Data records:
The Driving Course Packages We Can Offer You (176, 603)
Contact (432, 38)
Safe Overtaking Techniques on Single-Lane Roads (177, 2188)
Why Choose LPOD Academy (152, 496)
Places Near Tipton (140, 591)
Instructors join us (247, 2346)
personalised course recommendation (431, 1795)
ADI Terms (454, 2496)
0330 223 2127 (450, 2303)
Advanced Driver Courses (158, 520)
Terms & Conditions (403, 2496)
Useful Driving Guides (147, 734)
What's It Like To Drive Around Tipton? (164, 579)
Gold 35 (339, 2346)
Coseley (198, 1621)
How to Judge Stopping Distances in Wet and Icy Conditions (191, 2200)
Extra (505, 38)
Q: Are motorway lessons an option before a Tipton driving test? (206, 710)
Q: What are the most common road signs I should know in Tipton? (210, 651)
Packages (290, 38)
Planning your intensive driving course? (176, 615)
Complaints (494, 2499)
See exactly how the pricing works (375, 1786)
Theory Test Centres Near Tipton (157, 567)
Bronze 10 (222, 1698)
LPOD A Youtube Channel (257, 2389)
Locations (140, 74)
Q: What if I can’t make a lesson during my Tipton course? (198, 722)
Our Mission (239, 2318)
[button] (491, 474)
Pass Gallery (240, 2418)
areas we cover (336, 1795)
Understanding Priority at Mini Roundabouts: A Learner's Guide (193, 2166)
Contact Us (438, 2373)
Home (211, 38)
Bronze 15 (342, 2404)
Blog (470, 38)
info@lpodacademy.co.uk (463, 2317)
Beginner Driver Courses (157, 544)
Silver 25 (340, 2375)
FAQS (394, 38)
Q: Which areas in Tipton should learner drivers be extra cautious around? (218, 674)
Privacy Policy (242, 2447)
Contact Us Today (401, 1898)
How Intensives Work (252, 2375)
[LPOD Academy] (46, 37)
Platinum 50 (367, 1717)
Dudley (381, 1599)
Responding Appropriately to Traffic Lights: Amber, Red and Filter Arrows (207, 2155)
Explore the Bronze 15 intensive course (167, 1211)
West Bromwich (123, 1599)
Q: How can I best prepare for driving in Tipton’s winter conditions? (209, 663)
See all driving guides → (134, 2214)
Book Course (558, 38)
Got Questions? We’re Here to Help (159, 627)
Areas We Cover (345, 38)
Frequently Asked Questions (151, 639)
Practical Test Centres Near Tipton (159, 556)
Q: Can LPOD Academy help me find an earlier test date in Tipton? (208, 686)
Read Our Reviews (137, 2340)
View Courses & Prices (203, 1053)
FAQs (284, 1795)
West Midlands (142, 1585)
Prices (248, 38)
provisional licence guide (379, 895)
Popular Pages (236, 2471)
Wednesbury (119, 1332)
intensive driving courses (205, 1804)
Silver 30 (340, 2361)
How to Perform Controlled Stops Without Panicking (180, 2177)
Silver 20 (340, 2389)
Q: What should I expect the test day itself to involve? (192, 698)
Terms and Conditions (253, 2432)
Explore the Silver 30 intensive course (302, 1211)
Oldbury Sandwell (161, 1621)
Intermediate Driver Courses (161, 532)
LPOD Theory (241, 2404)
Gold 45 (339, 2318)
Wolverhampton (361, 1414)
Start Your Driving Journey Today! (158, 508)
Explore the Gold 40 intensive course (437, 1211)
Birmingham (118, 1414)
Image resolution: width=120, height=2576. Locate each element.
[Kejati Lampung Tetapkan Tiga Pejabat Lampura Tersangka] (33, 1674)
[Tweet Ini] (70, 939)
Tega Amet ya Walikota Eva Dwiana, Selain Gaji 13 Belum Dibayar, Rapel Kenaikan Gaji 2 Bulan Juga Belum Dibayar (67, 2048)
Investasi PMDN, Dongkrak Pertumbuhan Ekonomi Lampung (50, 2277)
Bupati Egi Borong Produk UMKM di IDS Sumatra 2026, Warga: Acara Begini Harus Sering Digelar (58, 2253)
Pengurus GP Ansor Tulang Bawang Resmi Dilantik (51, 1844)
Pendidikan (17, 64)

What you have to do: From the first line to the last, retype the data exactly.

Your response:
The Driving Course Packages We Can Offer You (176, 603)
Contact (432, 38)
Safe Overtaking Techniques on Single-Lane Roads (177, 2188)
Why Choose LPOD Academy (152, 496)
Places Near Tipton (140, 591)
Instructors join us (247, 2346)
personalised course recommendation (431, 1795)
ADI Terms (454, 2496)
0330 223 2127 (450, 2303)
Advanced Driver Courses (158, 520)
Terms & Conditions (403, 2496)
Useful Driving Guides (147, 734)
What's It Like To Drive Around Tipton? (164, 579)
Gold 35 (339, 2346)
Coseley (198, 1621)
How to Judge Stopping Distances in Wet and Icy Conditions (191, 2200)
Extra (505, 38)
Q: Are motorway lessons an option before a Tipton driving test? (206, 710)
Q: What are the most common road signs I should know in Tipton? (210, 651)
Packages (290, 38)
Planning your intensive driving course? (176, 615)
Complaints (494, 2499)
See exactly how the pricing works (375, 1786)
Theory Test Centres Near Tipton (157, 567)
Bronze 10 (222, 1698)
LPOD A Youtube Channel (257, 2389)
Locations (140, 74)
Q: What if I can’t make a lesson during my Tipton course? (198, 722)
Our Mission (239, 2318)
[button] (491, 474)
Pass Gallery (240, 2418)
areas we cover (336, 1795)
Understanding Priority at Mini Roundabouts: A Learner's Guide (193, 2166)
Contact Us (438, 2373)
Home (211, 38)
Bronze 15 (342, 2404)
Blog (470, 38)
info@lpodacademy.co.uk (463, 2317)
Beginner Driver Courses (157, 544)
Silver 25 (340, 2375)
FAQS (394, 38)
Q: Which areas in Tipton should learner drivers be extra cautious around? (218, 674)
Privacy Policy (242, 2447)
Contact Us Today (401, 1898)
How Intensives Work (252, 2375)
[LPOD Academy] (46, 37)
Platinum 50 (367, 1717)
Dudley (381, 1599)
Responding Appropriately to Traffic Lights: Amber, Red and Filter Arrows (207, 2155)
Explore the Bronze 15 intensive course (167, 1211)
West Bromwich (123, 1599)
Q: How can I best prepare for driving in Tipton’s winter conditions? (209, 663)
See all driving guides → (134, 2214)
Book Course (558, 38)
Got Questions? We’re Here to Help (159, 627)
Areas We Cover (345, 38)
Frequently Asked Questions (151, 639)
Practical Test Centres Near Tipton (159, 556)
Q: Can LPOD Academy help me find an earlier test date in Tipton? (208, 686)
Read Our Reviews (137, 2340)
View Courses & Prices (203, 1053)
FAQs (284, 1795)
West Midlands (142, 1585)
Prices (248, 38)
provisional licence guide (379, 895)
Popular Pages (236, 2471)
Wednesbury (119, 1332)
intensive driving courses (205, 1804)
Silver 30 (340, 2361)
How to Perform Controlled Stops Without Panicking (180, 2177)
Silver 20 (340, 2389)
Q: What should I expect the test day itself to involve? (192, 698)
Terms and Conditions (253, 2432)
Explore the Silver 30 intensive course (302, 1211)
Oldbury Sandwell (161, 1621)
Intermediate Driver Courses (161, 532)
LPOD Theory (241, 2404)
Gold 45 (339, 2318)
Wolverhampton (361, 1414)
Start Your Driving Journey Today! (158, 508)
Explore the Gold 40 intensive course (437, 1211)
Birmingham (118, 1414)
Image resolution: width=120, height=2576. Locate each element.
[Kejati Lampung Tetapkan Tiga Pejabat Lampura Tersangka] (33, 1674)
[Tweet Ini] (70, 939)
Tega Amet ya Walikota Eva Dwiana, Selain Gaji 13 Belum Dibayar, Rapel Kenaikan Gaji 2 Bulan Juga Belum Dibayar (67, 2048)
Investasi PMDN, Dongkrak Pertumbuhan Ekonomi Lampung (50, 2277)
Bupati Egi Borong Produk UMKM di IDS Sumatra 2026, Warga: Acara Begini Harus Sering Digelar (58, 2253)
Pengurus GP Ansor Tulang Bawang Resmi Dilantik (51, 1844)
Pendidikan (17, 64)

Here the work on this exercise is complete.